For royal persons are (I take it) the immediate and the responsible stewards of Heaven; and since the nature of each man is like a troubled stream, now muddied and now clear, their prayer must ever be, Defenda me, Dios, de me! Yes, of exalted people, and even of their near associates, life, because it aims more high than the aforementioned Aristotle, demands upon occasion a more great catharsis which would purge any audience of unmanliness, through pity and through terror, because, by a quaint paradox, the players have been purged of all humanity. For in that aweful moment would Destiny have thrust her sceptre into the hands of a human being and Chance would have exalted a human being into usurpal of her chair. These two—with what immortal chucklings one may facilely imagine—would then have left the weakling thus enthroned, free to direct the pregnant outcome, free to choose, and free to steer the conjuration either in the fashion of Friar Bacon or of his man, but with no intermediate course unbarred. Now prove thyself! saith Destiny; and Chance appends: Now prove thyself to be at bottom a god or else a beast, and now eternally abide that choice. And now (O crowning irony!) we may not tell thee clearly by which choice thou mayst prove either.
It is of ten such moments that I treat within this little book.
You alone, I think, of all persons living have learned, as you have settled by so many instances, to rise above mortality in such a testing, and unfailingly to merit by your conduct the plaudits and the adoration of our otherwise dissentient world.

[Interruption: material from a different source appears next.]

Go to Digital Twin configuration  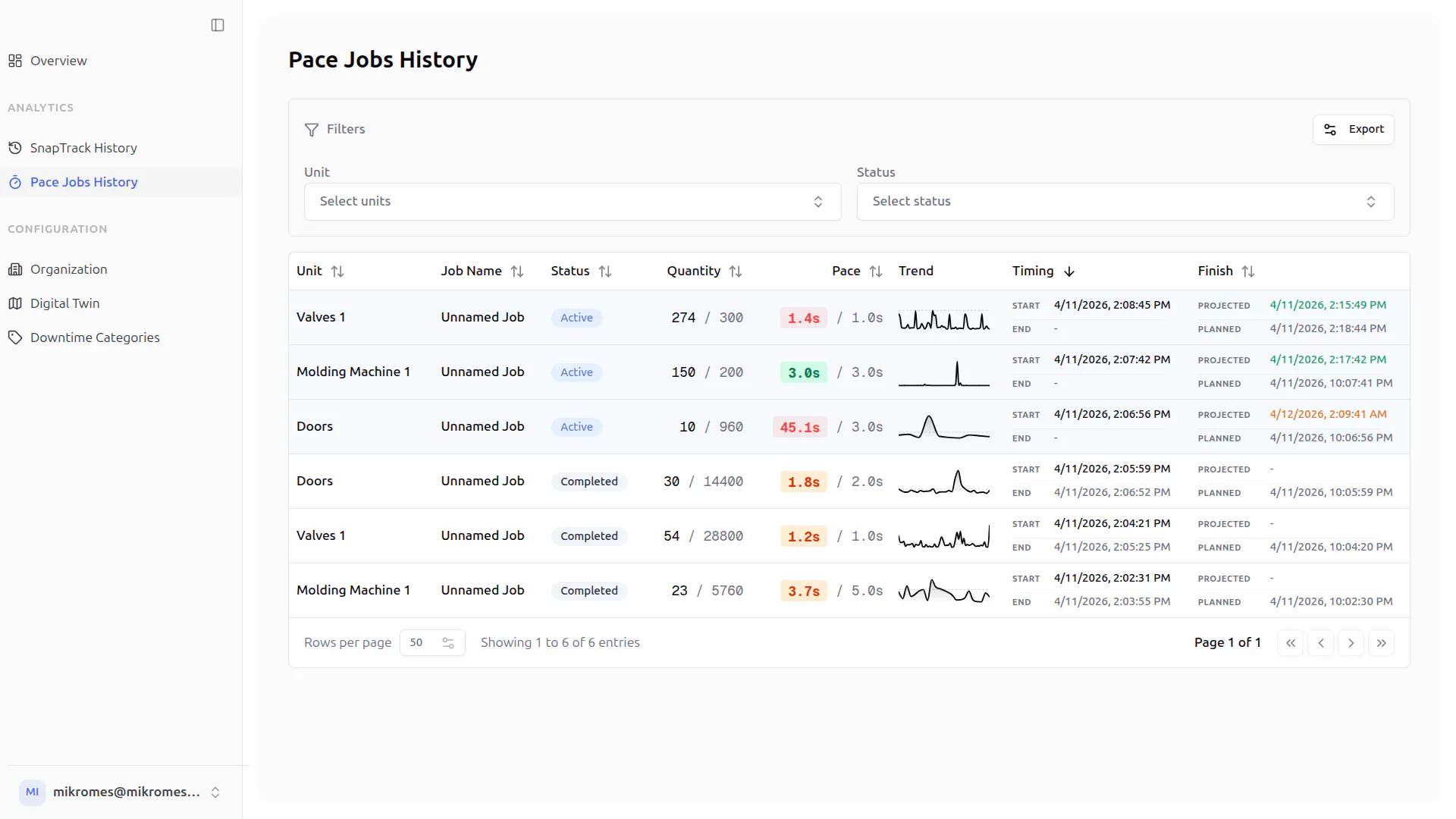pyautogui.click(x=65, y=303)
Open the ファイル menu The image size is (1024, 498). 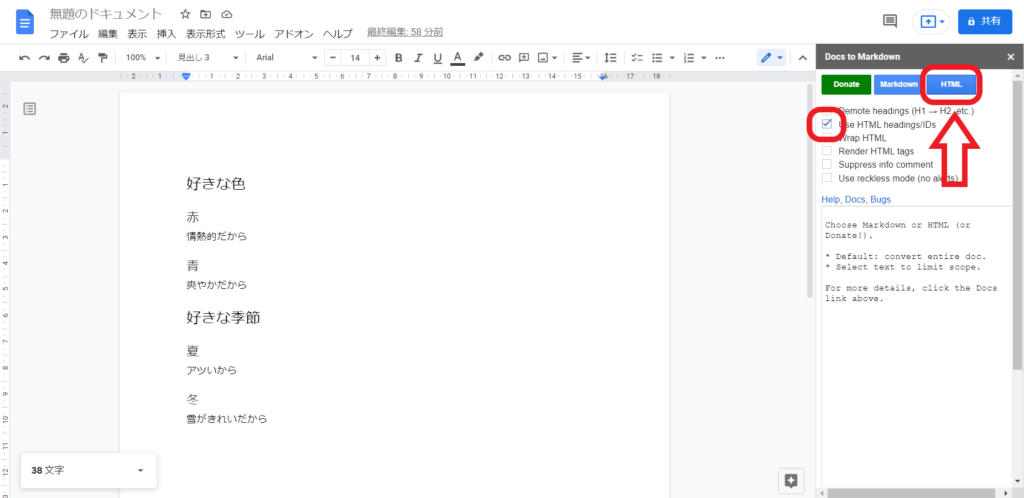69,33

You have sat often in this same high chair of Chance; and in so doing have both graced and hallowed it. Yet I forbear to speak of this, simply because I dare not seem to couple your well-known perfection with any imperfect encomium.
Therefore to you, madame—most excellent and noble lady,
to whom I love to owe both loyalty and love—
I dedicate this little book.
I
The Story of the Sestina
THE FIRST NOVEL.—ALIANORA OF PROVENCE, COMING IN
DISGUISE AND IN ADVERSITY TO A CERTAIN CLERK, IS BY
HIM CONDUCTED ACROSS A HOSTILE COUNTRY; AND IN
THAT TROUBLED JOURNEY ARE MADE MANIFEST TO EITHER
THE SNARES WHICH HAD BEGUILED THEM AFORETIME.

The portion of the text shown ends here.